O assunto é preocupante. “Estima-se que no futuro, dois terços da humanidade não terão água potável”, disse Francisco Ferreira, professor universitário e vice-presidente da «Quercus». Na perspectiva dos ambientalistas, em Portugal, “não estamos a usar bem a nossa água porque desperdiçamos demasiado”, considerou.
Uma ideia confirmada por Maria do Céu Almeida, do Laboratório Nacional de Engenharia Civil (LNEC) que sublinhou a dificuldade em estudar objectivamente o uso da água no País. É difícil, porque os vários distribuidores nas regiões, usam diferentes estratégias para facturar e gerir a água.
Sabe-se apenas que, segundo dados genéricos de 1999, o uso urbano da água em Portugal destina-se em 43 por cento ao uso doméstico. A outra grande fatia - 40 por cento são perdas nas redes. Gasta-se 9 por cento em usos comerciais. Cerca de 6 por cento da água disponível nas cidades portuguesas é gasta para fins públicos.

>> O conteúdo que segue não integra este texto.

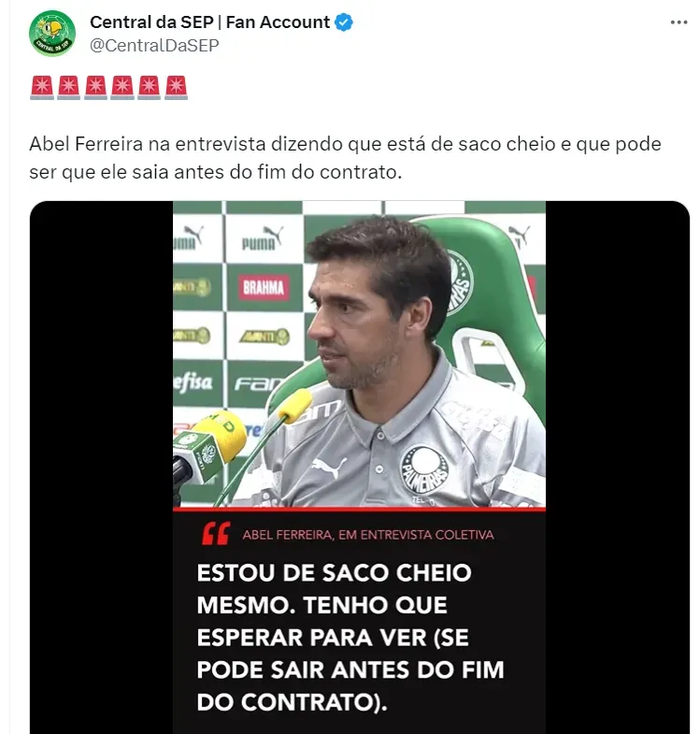This screenshot has width=700, height=734.
Task: Open the @CentralDaSEP handle link
Action: pyautogui.click(x=154, y=46)
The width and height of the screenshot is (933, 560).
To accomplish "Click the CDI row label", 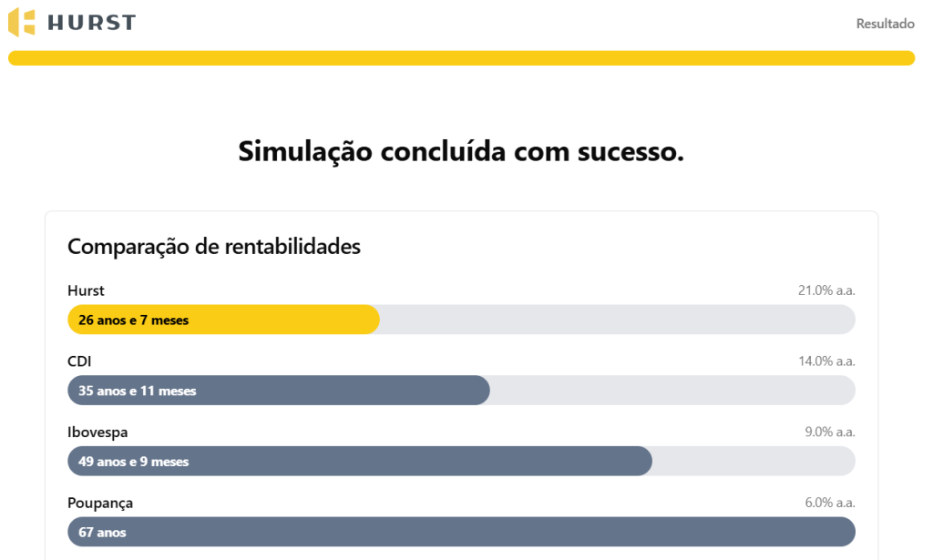I will tap(79, 361).
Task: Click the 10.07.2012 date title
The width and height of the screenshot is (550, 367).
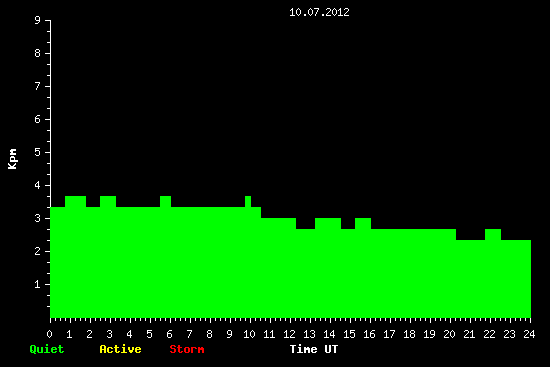Action: tap(319, 12)
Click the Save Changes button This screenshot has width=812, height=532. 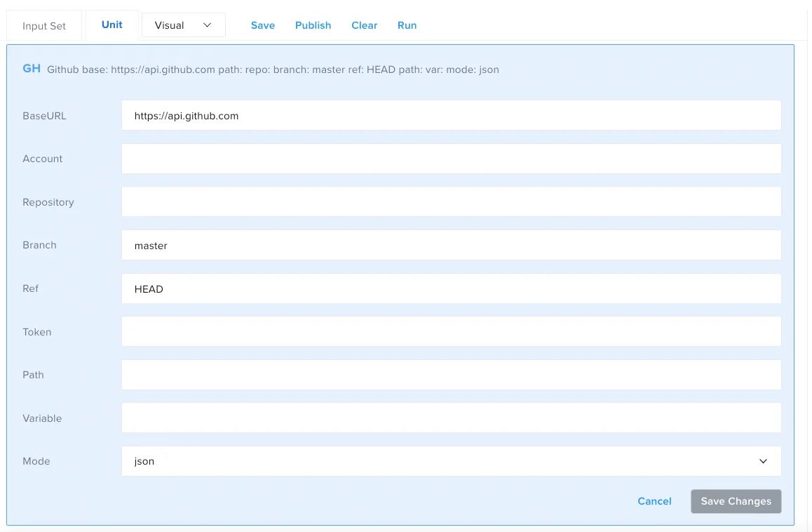click(x=736, y=501)
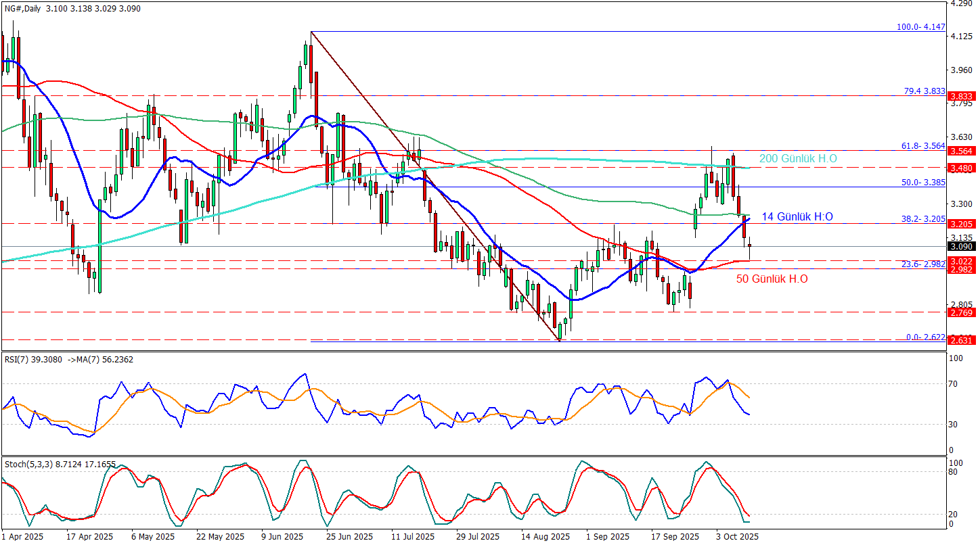This screenshot has width=980, height=545.
Task: Click the 9 Jun 2025 date marker
Action: click(x=281, y=537)
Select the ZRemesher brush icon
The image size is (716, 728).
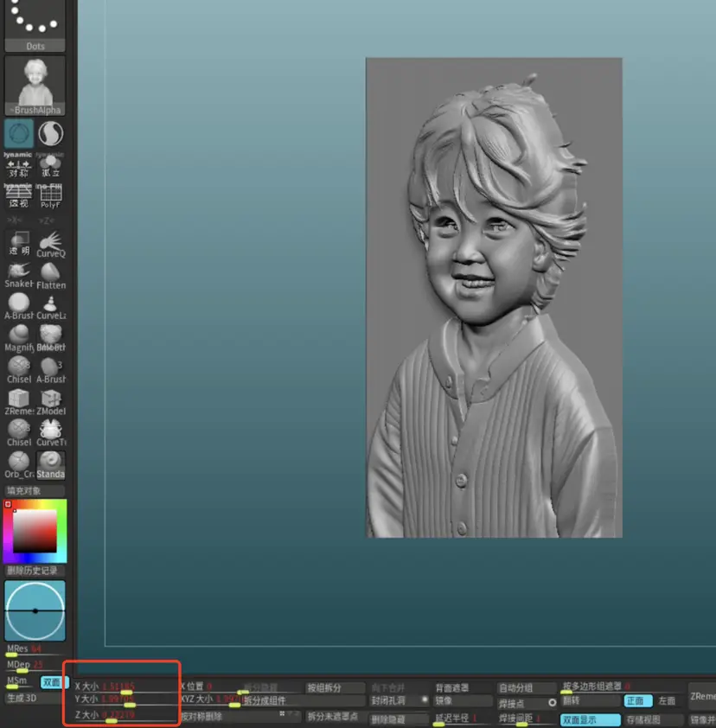point(19,399)
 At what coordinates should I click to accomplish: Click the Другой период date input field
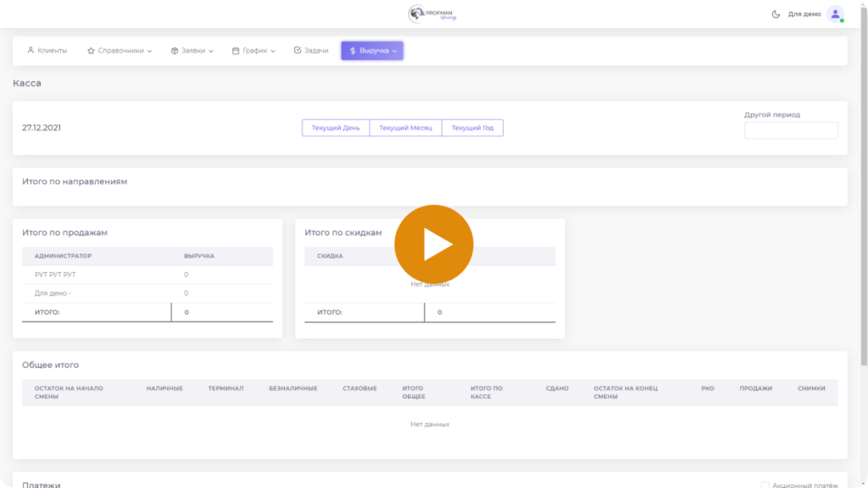pos(790,130)
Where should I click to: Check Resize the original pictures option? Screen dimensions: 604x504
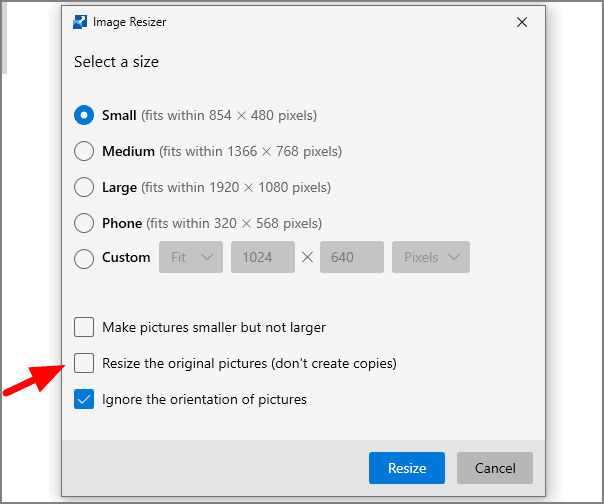pyautogui.click(x=84, y=363)
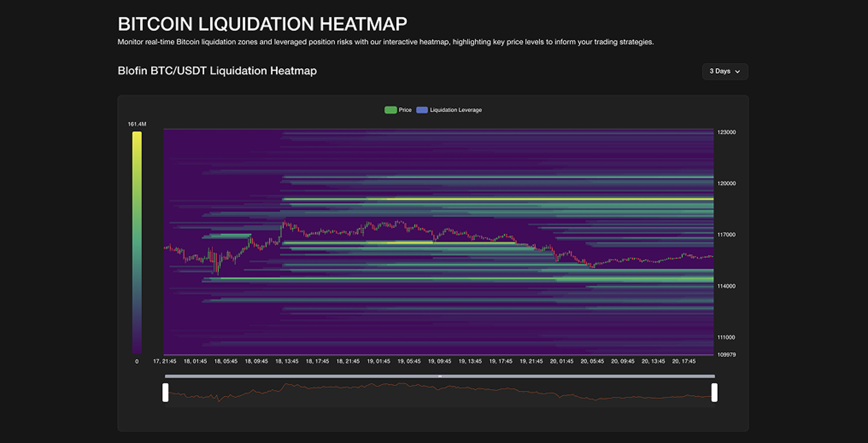Select the 123000 price axis label
Screen dimensions: 868x443
point(727,132)
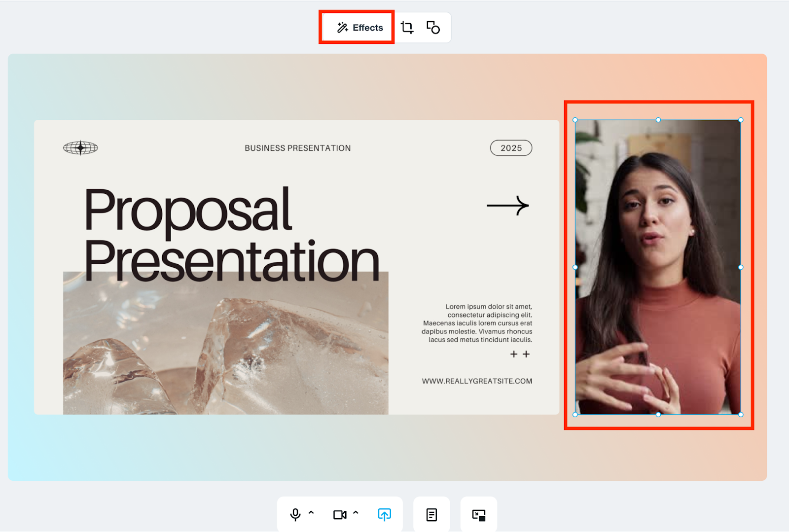Screen dimensions: 789x532
Task: Toggle the blue screen share button
Action: coord(384,514)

Estima-se também que numa casa normal, entre 28 a 31 por cento do total de água consumida é gasta no autoclismo. A máquina de lavar roupa gasta entre 32 a 37 por cento e as torneiras gastam 16 por cento – segundo os números do LNEC.
Existe, contudo, um «Programa Nacional para o uso Eficiente da Água».
Foi criado em 2001 e aprovado oficialmente em 2005. Tem por objectivo, até 2015, racionalizar este recurso, mas por questões de ordem burocrática, está parado.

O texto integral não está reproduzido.